9 years ago

The New Wave of FMV Games

A brief overview of some recent full motion video games


Her Story got a lot of attention—and rightly so—for being a really good game that relies on full motion video. Games that used FMV for more than cutscenes got a bad rap after a slew of terrible games tainted the genre in the early ’90s. It’s not that there weren’t any good FMV games; it’s just that there were so many awful ones.

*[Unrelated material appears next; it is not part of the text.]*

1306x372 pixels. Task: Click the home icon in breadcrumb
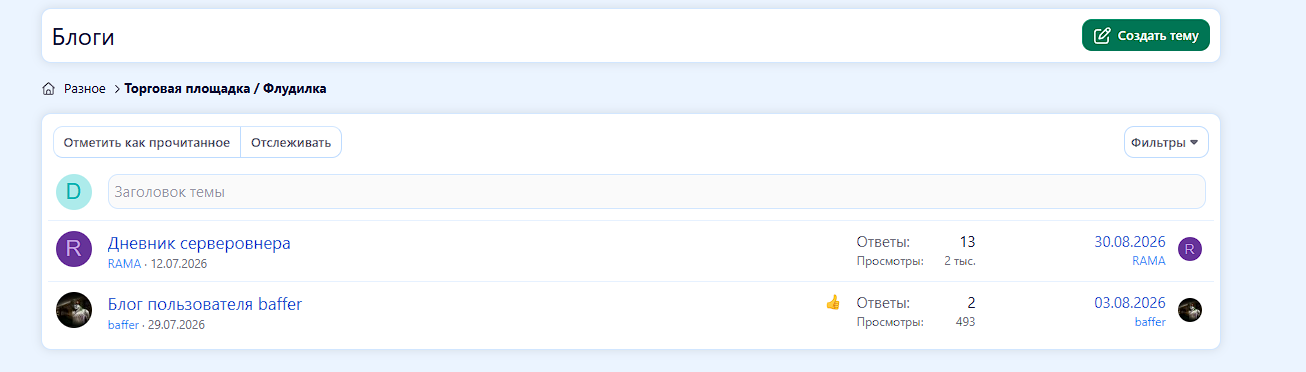[48, 89]
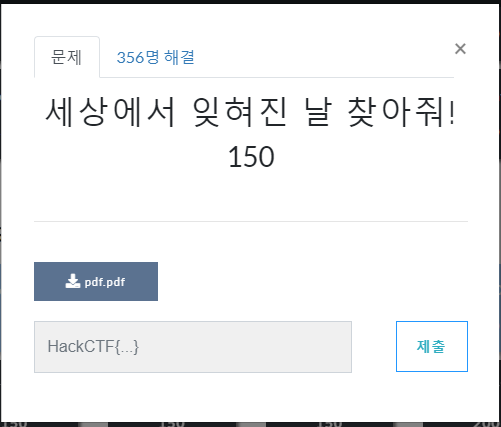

The second decade of the twenty-first century has seen a mini-renaissance of FMV games. Here’s a brief survey of notable titles, each of which is available on Steam.


Her Story

Her Story is centered around a series of extracts from police interrogations with an accused killer. You watch the video clips, collect keywords from them, and use the keywords to search a database for more clips. Your goal is to piece together the real story of what went down. When you do, your part in the story.is revealed.

Contradiction

https://vimeo.com/132201028

Like Her Story, Contradiction is about a murder investigation, but it plays much differently. It’s more like a traditional adventure game. You decide where the investigator goes and to whom he speaks. As you gather new information, you can use it to pursue new lines of questioning. Ultimately, it’s like a big logic puzzle as you examine pieces of evidence and different statements to find the ones that contradict each other—and then figure out who’s lying.

Press X to Not Die

Press X Not to Die is a gloriously fun interactive zombie B-movie. You’re a direct participant in the madcap action, which you view from a first-person perspective. There’s some quick-time event action, usually involving combat, but most of your interactivity lies in making choices. Your decisions branch the plot into loads of different zany directions, so there’s more replay value here than in most FMV games.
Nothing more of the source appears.